* [GIVEN ENTRIES]:
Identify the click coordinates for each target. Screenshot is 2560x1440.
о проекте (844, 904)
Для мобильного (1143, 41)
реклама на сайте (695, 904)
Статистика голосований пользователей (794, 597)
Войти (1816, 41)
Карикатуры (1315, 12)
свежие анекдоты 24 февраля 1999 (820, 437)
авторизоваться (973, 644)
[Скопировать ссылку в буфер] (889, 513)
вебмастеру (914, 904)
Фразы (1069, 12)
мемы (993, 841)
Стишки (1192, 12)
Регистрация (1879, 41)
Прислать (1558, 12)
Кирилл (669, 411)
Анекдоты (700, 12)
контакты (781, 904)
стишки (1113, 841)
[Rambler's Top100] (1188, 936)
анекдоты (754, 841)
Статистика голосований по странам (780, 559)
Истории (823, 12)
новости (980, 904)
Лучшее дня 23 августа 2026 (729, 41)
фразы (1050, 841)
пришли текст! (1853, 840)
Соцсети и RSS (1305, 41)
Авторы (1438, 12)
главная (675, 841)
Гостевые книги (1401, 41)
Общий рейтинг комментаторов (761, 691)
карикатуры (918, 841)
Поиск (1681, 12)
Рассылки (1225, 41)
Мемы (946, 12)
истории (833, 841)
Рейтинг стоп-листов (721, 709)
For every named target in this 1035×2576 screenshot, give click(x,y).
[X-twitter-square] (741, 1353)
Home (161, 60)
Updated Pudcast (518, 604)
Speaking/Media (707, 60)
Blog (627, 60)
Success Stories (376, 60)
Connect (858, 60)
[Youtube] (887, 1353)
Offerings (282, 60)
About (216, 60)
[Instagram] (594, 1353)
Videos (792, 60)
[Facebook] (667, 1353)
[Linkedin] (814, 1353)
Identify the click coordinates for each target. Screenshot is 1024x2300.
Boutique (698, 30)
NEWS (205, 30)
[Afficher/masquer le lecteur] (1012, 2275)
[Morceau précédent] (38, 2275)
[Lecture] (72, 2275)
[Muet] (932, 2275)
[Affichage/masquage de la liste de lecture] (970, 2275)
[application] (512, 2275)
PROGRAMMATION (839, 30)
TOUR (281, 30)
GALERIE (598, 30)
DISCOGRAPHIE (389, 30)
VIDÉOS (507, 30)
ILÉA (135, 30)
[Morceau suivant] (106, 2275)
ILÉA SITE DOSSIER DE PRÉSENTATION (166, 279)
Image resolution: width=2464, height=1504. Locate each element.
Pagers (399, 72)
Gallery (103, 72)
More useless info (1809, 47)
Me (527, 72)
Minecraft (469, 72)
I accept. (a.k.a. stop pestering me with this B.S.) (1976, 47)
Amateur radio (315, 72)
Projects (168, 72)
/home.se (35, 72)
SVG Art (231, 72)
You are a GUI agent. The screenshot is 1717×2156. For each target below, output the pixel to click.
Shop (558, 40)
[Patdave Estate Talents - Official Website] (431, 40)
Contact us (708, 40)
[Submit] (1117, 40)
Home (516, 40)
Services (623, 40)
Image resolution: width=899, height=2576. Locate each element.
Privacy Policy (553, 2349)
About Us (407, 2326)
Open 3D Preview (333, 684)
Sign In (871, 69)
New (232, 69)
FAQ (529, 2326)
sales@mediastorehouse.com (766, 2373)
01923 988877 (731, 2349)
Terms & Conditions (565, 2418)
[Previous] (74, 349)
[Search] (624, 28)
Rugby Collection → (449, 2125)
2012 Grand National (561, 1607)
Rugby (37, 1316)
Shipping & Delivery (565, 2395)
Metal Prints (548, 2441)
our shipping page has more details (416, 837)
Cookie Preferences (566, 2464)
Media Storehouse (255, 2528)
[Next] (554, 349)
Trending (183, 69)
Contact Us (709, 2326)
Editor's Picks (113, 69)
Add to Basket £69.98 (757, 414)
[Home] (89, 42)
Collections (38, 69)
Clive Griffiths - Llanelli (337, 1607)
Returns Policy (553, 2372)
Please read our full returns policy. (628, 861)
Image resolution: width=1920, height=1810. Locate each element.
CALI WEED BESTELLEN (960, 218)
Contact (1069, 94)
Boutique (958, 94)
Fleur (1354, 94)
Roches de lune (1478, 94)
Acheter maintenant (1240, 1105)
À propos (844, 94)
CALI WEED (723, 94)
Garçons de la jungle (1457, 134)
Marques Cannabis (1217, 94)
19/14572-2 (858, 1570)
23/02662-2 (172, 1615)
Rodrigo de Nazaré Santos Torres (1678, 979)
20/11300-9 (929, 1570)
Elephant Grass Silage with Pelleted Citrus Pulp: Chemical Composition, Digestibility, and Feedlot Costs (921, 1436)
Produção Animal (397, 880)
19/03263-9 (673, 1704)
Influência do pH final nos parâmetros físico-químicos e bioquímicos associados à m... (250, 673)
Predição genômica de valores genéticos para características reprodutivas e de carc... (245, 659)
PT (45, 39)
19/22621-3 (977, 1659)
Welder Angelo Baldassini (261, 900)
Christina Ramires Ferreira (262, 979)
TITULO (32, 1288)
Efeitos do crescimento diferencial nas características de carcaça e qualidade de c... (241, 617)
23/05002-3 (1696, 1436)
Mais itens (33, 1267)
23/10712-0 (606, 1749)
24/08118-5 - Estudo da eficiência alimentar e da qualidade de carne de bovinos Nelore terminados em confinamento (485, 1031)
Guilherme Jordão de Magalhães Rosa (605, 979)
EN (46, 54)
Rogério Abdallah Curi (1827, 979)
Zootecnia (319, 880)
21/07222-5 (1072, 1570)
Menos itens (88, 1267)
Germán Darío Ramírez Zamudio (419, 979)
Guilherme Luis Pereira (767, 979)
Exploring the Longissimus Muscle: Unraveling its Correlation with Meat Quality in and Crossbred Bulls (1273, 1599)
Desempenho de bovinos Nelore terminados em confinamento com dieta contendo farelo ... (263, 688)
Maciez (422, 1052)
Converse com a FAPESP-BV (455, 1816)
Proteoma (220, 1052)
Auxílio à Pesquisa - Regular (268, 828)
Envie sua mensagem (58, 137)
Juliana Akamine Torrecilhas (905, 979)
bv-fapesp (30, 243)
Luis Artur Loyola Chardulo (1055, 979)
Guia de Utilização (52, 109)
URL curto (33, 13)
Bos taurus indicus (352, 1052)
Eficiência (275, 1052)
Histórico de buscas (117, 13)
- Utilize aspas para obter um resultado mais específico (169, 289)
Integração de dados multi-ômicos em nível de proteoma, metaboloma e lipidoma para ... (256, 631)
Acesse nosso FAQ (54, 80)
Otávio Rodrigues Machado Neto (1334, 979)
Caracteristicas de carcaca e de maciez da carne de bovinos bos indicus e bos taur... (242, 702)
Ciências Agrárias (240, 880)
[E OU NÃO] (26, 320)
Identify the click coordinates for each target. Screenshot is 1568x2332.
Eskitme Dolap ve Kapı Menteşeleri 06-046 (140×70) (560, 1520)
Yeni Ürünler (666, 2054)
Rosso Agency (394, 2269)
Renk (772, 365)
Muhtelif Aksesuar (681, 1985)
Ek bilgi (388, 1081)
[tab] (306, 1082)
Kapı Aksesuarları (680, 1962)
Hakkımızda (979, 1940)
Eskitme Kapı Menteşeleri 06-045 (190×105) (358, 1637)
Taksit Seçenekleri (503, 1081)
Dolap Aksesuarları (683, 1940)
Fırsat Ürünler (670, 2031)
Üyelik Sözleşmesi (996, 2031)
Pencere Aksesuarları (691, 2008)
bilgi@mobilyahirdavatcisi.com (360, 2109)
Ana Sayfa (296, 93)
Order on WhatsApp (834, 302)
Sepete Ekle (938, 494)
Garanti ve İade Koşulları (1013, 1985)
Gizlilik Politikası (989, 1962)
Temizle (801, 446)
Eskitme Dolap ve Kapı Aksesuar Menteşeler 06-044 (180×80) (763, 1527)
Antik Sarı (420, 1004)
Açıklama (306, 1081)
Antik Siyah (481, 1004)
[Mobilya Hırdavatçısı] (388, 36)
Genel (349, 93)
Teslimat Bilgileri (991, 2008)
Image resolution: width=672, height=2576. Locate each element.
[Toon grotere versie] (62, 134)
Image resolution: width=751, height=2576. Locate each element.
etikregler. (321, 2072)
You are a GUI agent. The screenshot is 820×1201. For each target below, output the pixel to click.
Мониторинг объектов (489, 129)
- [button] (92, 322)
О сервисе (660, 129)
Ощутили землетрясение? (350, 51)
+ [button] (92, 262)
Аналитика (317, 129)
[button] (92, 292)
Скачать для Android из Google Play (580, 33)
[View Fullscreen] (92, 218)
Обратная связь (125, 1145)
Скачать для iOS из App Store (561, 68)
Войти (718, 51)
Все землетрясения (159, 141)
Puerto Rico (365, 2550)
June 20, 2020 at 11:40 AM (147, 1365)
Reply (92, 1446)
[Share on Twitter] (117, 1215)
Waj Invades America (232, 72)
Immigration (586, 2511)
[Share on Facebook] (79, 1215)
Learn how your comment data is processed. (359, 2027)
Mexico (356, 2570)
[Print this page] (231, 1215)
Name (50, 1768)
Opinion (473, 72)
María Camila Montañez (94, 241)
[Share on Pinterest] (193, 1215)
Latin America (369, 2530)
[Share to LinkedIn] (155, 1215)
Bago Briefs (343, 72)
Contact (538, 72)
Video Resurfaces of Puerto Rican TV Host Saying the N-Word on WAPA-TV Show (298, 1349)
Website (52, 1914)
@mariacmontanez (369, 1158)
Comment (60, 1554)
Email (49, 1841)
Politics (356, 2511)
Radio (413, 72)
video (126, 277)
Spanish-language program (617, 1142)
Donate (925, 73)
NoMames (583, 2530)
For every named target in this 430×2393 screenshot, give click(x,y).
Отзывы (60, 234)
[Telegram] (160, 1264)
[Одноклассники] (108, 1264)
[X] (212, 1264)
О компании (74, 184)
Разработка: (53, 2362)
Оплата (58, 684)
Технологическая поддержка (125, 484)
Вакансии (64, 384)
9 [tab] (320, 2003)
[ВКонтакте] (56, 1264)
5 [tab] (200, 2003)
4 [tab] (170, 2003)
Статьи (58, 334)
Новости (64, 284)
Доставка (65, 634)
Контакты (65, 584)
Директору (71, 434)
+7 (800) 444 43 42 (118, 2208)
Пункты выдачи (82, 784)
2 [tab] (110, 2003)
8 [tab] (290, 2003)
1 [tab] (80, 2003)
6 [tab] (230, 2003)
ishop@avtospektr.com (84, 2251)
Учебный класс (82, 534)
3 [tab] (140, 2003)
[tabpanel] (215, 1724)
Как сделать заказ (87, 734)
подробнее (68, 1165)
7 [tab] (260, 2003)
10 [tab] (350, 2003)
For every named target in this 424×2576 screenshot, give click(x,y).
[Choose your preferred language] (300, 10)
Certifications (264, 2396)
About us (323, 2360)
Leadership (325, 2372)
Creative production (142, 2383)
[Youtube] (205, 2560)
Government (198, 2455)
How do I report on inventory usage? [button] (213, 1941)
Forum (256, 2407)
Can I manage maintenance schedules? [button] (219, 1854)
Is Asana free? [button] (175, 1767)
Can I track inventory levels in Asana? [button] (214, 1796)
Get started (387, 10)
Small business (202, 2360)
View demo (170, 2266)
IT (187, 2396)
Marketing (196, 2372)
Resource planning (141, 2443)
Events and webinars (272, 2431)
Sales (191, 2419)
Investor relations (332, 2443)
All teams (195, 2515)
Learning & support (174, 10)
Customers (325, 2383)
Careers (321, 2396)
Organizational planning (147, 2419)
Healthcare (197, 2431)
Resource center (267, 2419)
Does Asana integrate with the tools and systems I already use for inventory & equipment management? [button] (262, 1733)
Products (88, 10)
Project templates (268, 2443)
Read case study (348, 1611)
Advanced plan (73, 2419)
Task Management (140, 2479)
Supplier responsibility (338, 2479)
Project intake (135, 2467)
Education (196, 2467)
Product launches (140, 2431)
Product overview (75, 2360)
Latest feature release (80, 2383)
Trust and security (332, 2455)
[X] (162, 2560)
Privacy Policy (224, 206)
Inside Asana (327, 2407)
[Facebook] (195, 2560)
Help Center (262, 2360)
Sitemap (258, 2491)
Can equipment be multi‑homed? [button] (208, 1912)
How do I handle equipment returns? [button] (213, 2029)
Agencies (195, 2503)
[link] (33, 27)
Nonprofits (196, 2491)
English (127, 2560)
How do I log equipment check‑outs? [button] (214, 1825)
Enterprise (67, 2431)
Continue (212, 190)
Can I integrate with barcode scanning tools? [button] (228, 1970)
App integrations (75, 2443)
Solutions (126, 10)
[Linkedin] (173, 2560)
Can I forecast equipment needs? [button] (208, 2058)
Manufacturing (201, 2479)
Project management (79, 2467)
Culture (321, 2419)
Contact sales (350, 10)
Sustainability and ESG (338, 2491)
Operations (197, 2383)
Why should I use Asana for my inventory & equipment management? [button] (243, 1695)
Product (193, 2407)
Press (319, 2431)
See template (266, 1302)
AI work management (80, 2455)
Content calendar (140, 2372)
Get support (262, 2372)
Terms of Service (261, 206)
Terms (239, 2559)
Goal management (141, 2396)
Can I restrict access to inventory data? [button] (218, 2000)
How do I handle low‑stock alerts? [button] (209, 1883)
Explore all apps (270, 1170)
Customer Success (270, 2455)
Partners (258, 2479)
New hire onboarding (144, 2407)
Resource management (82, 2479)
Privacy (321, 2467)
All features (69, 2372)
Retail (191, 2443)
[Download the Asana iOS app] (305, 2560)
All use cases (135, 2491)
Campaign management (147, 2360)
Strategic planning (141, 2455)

* [WORK TO BE COMPLETED]:
When you reach the line in the material above that holds "Fırsat Ürünler (670, 2031)", begin reproducing lines exactly, and stop after the line that holds "For every named target in this 430×2393".

* [TASK RESULT]:
Fırsat Ürünler (670, 2031)
Üyelik Sözleşmesi (996, 2031)
Pencere Aksesuarları (691, 2008)
bilgi@mobilyahirdavatcisi.com (360, 2109)
Ana Sayfa (296, 93)
Order on WhatsApp (834, 302)
Sepete Ekle (938, 494)
Garanti ve İade Koşulları (1013, 1985)
Gizlilik Politikası (989, 1962)
Temizle (801, 446)
Eskitme Dolap ve Kapı Aksesuar Menteşeler 06-044 (180×80) (763, 1527)
Antik Sarı (420, 1004)
Açıklama (306, 1081)
Antik Siyah (481, 1004)
[Mobilya Hırdavatçısı] (388, 36)
Genel (349, 93)
Teslimat Bilgileri (991, 2008)
Image resolution: width=672, height=2576. Locate each element.
[Toon grotere versie] (62, 134)
Image resolution: width=751, height=2576. Locate each element.
etikregler. (321, 2072)
You are a GUI agent. The screenshot is 820×1201. For each target below, output the pixel to click.
Мониторинг объектов (489, 129)
- [button] (92, 322)
О сервисе (660, 129)
Ощутили землетрясение? (350, 51)
+ [button] (92, 262)
Аналитика (317, 129)
[button] (92, 292)
Скачать для Android из Google Play (580, 33)
[View Fullscreen] (92, 218)
Обратная связь (125, 1145)
Скачать для iOS из App Store (561, 68)
Войти (718, 51)
Все землетрясения (159, 141)
Puerto Rico (365, 2550)
June 20, 2020 at 11:40 AM (147, 1365)
Reply (92, 1446)
[Share on Twitter] (117, 1215)
Waj Invades America (232, 72)
Immigration (586, 2511)
[Share on Facebook] (79, 1215)
Learn how your comment data is processed. (359, 2027)
Mexico (356, 2570)
[Print this page] (231, 1215)
Name (50, 1768)
Opinion (473, 72)
María Camila Montañez (94, 241)
[Share on Pinterest] (193, 1215)
Latin America (369, 2530)
[Share to LinkedIn] (155, 1215)
Bago Briefs (343, 72)
Contact (538, 72)
Video Resurfaces of Puerto Rican TV Host Saying the N-Word on WAPA-TV Show (298, 1349)
Website (52, 1914)
@mariacmontanez (369, 1158)
Comment (60, 1554)
Email (49, 1841)
Politics (356, 2511)
Radio (413, 72)
video (126, 277)
Spanish-language program (617, 1142)
Donate (925, 73)
NoMames (583, 2530)
For every named target in this 430×2393 screenshot, give click(x,y).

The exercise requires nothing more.